Aider les enfants immatures (suite et fin)


Ce que les parents peuvent faire pour soutenir les enfants qui sont derrière leurs pairs : Garder la communication ouverte

Malheureusement, aucune quantité de planification ou de pratique ne peut totalement conjurer le potentiel d’intimidation, les parents doivent donc garder leurs antennes en place. La meilleure façon de savoir à quoi votre enfant est confronté est de garder une ligne de communication ouverte. Cela peut nécessiter de la persévérance. Posez des questions ouvertes et donnez aux enfants autant d’occasions que possibles de vous dire ce qui se passe dans leur vie. Par exemple, si votre enfant rapporte qu’une fille avec laquelle elle était amie ne veut plus jouer, profitez-en pour faire un travail de détective. Au lieu de dire : «Oh, je suis désolé», ce qui arrête la conversation, essayez : « Cela semble bouleversant. Quelque chose est-il arrivé ou a changé entre vous, ces derniers temps ? » Si elle ne veut pas répondre, ou dit simplement : «Je ne sais pas», donnez-lui un peu d’espace.

Effectuer des recherches approfondies

Si vous craignez que l’immaturité de votre enfant ne lui cause des problèmes, commencez par faire des recherches sur son univers. Quels sont les autres enfants de l’âge de votre enfant qui écoutent, lisent, portent, regardent, etc.? Comment se comparent-ils aux intérêts de votre enfant ? Si vous trouvez quelque chose qui pourrait l’intéresser, mais qu’il n’a pas repris, comme un groupe ou une émission de télévision, essayez de faire un plan pour le vérifier ensemble.

Engager l’école comme alliée

Enfin, si vous craignez que votre enfant ne soit mal à l’aise ou victime d’intimidation à l’école, engagez ses enseignants ou le conseiller de l’école comme allié. Si vous sentez que votre enfant pourrait bénéficier d’un petit échafaudage supplémentaire à l’école, vous pouvez lui demander de surveiller les intimidateurs et peut-être de l’aider socialement jusqu’à ce qu’il/elle se sente plus à l’aise. Même si vous ne vous doutez pas votre enfant est victime d’intimidation, il peut être judicieux de planifier un enregistrement avec l’enseignant de votre enfant. Il pourra peut-être vous donner une meilleure idée des pressions sociales et académiques auxquelles il/elle est confronté (e) à l’école.

Quand s’inquiéter

Dans certains cas, ce qui ressemble à l’immaturité peut avoir une cause différente. Les premiers signes de déficience d’attention, en anglais «Attention Deficit Hyperactivity Disorder» (ADHD), certains troubles d’apprentissage, l’anxiété et l’autisme peuvent tous être confondus avec une immaturité banale. Les comportements qui semblent extrêmes, ou qui ne se fanent pas à mesure que les enfants grandissent, justifient une visite chez le pédiatre ou le clinicien de votre enfant.
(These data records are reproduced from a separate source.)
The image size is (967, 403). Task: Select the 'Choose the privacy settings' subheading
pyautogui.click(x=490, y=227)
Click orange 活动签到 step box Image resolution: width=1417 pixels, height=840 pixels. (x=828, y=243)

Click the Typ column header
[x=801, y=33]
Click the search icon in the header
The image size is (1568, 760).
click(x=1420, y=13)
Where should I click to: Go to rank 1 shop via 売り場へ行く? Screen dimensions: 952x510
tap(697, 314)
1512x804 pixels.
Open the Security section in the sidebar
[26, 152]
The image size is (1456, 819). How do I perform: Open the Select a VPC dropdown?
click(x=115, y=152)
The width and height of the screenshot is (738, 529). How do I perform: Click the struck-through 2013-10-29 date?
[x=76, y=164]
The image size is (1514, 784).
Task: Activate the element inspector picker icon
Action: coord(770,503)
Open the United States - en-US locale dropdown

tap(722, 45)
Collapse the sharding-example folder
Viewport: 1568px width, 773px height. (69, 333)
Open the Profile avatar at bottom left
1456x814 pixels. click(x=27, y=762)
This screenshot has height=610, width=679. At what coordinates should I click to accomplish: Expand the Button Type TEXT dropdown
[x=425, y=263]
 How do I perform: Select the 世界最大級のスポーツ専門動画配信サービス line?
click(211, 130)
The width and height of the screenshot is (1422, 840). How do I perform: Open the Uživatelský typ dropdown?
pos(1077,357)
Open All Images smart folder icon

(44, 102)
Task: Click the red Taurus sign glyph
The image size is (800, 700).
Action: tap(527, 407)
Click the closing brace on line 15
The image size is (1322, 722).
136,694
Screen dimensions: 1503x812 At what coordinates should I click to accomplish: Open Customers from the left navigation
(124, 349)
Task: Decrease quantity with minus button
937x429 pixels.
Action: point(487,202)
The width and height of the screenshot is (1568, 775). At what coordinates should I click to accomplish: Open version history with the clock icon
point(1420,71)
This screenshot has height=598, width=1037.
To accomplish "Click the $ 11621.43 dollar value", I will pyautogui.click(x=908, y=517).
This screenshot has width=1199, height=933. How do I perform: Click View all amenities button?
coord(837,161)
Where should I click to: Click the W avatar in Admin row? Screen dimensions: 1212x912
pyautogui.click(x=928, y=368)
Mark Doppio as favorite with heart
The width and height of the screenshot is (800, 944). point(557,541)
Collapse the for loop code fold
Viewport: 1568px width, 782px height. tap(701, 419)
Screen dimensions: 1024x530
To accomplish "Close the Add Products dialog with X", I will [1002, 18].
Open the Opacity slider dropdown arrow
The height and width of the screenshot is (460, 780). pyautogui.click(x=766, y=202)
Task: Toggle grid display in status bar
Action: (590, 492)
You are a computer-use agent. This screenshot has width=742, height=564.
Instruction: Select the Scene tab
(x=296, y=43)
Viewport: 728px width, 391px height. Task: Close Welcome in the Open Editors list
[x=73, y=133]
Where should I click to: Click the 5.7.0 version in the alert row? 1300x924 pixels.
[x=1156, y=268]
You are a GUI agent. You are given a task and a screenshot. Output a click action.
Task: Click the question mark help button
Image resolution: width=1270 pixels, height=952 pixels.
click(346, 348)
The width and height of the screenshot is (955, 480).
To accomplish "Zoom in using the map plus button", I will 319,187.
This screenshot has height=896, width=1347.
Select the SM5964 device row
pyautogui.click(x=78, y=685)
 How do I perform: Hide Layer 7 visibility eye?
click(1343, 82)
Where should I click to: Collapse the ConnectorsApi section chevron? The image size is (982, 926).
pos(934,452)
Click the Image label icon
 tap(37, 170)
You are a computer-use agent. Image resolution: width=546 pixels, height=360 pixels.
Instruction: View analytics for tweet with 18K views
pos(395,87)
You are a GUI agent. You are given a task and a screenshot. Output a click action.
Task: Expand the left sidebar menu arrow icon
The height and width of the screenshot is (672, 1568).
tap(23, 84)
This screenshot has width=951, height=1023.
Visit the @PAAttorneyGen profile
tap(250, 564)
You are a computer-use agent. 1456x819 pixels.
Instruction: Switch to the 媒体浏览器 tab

Certaines choses à surveiller comprennent : retards de parole, manque de coordination significatif qui ne convient pas à l’âge, par exemple, un enfant qui a du mal à utiliser une fourchette ou qui a du mal à écrire lisiblement longtemps à l’école primaire, manque total d’intérêt pour les activités sociales, anxiété grave autour de situations sociales, comme les soirées pyjama ou les fêtes, ou difficulté à se faire des amis ou à les garder, problèmes de sommeil importants qui ne conviennent pas à l’âge, par exemple un enfant de 9 ans qui a des difficultés à dormir toute la nuit sans intervention parentale, difficultés académiques qui ont un impact significatif sur les notes, problèmes de contrôle des impulsions ou de concentration. Dans la plupart des cas, cependant, être immature n’est qu’une partie de la croissance, comme avoir des genoux ou des bretelles noueuses. Donner à votre enfant l’aide et le soutien dont il a besoin pour naviguer de manière sûre et moins stressante l’aidera à se redresser lorsqu’il/elle rattrapera son retard et lui donnera des outils pour prendre soin de lui maintenant et lorsqu’il sera mature.